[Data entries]
═══
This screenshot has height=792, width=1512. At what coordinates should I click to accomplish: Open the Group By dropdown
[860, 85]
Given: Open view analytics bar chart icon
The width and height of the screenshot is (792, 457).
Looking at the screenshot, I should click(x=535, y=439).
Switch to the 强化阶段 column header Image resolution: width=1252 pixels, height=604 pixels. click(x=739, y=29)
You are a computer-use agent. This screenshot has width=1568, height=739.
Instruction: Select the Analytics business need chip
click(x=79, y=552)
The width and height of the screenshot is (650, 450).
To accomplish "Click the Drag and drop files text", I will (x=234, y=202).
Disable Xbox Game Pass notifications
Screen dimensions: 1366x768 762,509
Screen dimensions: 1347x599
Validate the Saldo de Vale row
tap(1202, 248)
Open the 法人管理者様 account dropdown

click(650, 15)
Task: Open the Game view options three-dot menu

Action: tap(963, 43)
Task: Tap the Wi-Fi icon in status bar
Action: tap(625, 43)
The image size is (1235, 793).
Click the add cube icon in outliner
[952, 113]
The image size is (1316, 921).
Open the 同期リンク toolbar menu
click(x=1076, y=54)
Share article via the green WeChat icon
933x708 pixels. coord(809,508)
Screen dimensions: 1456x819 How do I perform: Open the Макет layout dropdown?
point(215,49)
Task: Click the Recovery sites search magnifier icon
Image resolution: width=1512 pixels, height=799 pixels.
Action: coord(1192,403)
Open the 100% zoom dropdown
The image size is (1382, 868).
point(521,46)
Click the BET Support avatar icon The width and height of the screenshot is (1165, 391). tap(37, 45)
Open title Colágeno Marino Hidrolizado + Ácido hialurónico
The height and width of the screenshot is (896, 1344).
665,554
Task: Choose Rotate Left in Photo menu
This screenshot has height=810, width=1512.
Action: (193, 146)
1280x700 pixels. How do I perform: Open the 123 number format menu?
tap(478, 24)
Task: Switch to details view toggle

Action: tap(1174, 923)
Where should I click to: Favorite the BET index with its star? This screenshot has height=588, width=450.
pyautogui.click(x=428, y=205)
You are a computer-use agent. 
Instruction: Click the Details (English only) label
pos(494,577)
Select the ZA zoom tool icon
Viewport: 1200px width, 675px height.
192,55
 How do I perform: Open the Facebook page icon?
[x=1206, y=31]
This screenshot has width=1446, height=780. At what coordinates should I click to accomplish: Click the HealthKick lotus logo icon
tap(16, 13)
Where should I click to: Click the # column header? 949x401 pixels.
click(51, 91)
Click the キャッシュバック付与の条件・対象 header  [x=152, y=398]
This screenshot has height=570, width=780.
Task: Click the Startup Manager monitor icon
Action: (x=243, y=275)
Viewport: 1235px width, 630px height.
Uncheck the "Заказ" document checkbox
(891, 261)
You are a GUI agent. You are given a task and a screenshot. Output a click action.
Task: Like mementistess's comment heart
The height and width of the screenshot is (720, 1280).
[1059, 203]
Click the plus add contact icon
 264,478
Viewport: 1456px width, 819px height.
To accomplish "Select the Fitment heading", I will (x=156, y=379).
═══
**DESCRIPTION OF THE TASK**
Reproduce all of the data above, replacing "dropdown" with "drop-down list" wherever it occurs and leaving everything else unchanged.

**SOLUTION BELOW**
This screenshot has height=792, width=1512. At what coordinates should I click to accomplish: Open the Group By drop-down list
[860, 85]
Given: Open view analytics bar chart icon
The width and height of the screenshot is (792, 457).
Looking at the screenshot, I should click(x=535, y=439).
Switch to the 强化阶段 column header Image resolution: width=1252 pixels, height=604 pixels. click(x=739, y=29)
You are a computer-use agent. This screenshot has width=1568, height=739.
Instruction: Select the Analytics business need chip
click(x=79, y=552)
The width and height of the screenshot is (650, 450).
To accomplish "Click the Drag and drop files text", I will (x=234, y=202).
Disable Xbox Game Pass notifications
Screen dimensions: 1366x768 762,509
Screen dimensions: 1347x599
Validate the Saldo de Vale row
tap(1202, 248)
Open the 法人管理者様 account drop-down list

click(650, 15)
Task: Open the Game view options three-dot menu

Action: tap(963, 43)
Task: Tap the Wi-Fi icon in status bar
Action: tap(625, 43)
The image size is (1235, 793).
Click the add cube icon in outliner
[952, 113]
The image size is (1316, 921).
Open the 同期リンク toolbar menu
click(x=1076, y=54)
Share article via the green WeChat icon
933x708 pixels. coord(809,508)
Screen dimensions: 1456x819 How do I perform: Open the Макет layout drop-down list?
point(215,49)
Task: Click the Recovery sites search magnifier icon
Image resolution: width=1512 pixels, height=799 pixels.
Action: coord(1192,403)
Open the 100% zoom drop-down list
The image size is (1382, 868).
point(521,46)
Click the BET Support avatar icon The width and height of the screenshot is (1165, 391). tap(37, 45)
Open title Colágeno Marino Hidrolizado + Ácido hialurónico
The height and width of the screenshot is (896, 1344).
665,554
Task: Choose Rotate Left in Photo menu
This screenshot has height=810, width=1512.
Action: (193, 146)
1280x700 pixels. How do I perform: Open the 123 number format menu?
tap(478, 24)
Task: Switch to details view toggle

Action: tap(1174, 923)
Where should I click to: Favorite the BET index with its star? This screenshot has height=588, width=450.
pyautogui.click(x=428, y=205)
You are a computer-use agent. 
Instruction: Click the Details (English only) label
pos(494,577)
Select the ZA zoom tool icon
Viewport: 1200px width, 675px height.
192,55
 How do I perform: Open the Facebook page icon?
[x=1206, y=31]
This screenshot has width=1446, height=780. At what coordinates should I click to accomplish: Click the HealthKick lotus logo icon
tap(16, 13)
Where should I click to: Click the # column header? 949x401 pixels.
click(51, 91)
Click the キャッシュバック付与の条件・対象 header  [x=152, y=398]
This screenshot has height=570, width=780.
Task: Click the Startup Manager monitor icon
Action: (x=243, y=275)
Viewport: 1235px width, 630px height.
Uncheck the "Заказ" document checkbox
(891, 261)
You are a GUI agent. You are given a task and a screenshot. Output a click action.
Task: Like mementistess's comment heart
The height and width of the screenshot is (720, 1280).
[1059, 203]
Click the plus add contact icon
 264,478
Viewport: 1456px width, 819px height.
To accomplish "Select the Fitment heading", I will (x=156, y=379).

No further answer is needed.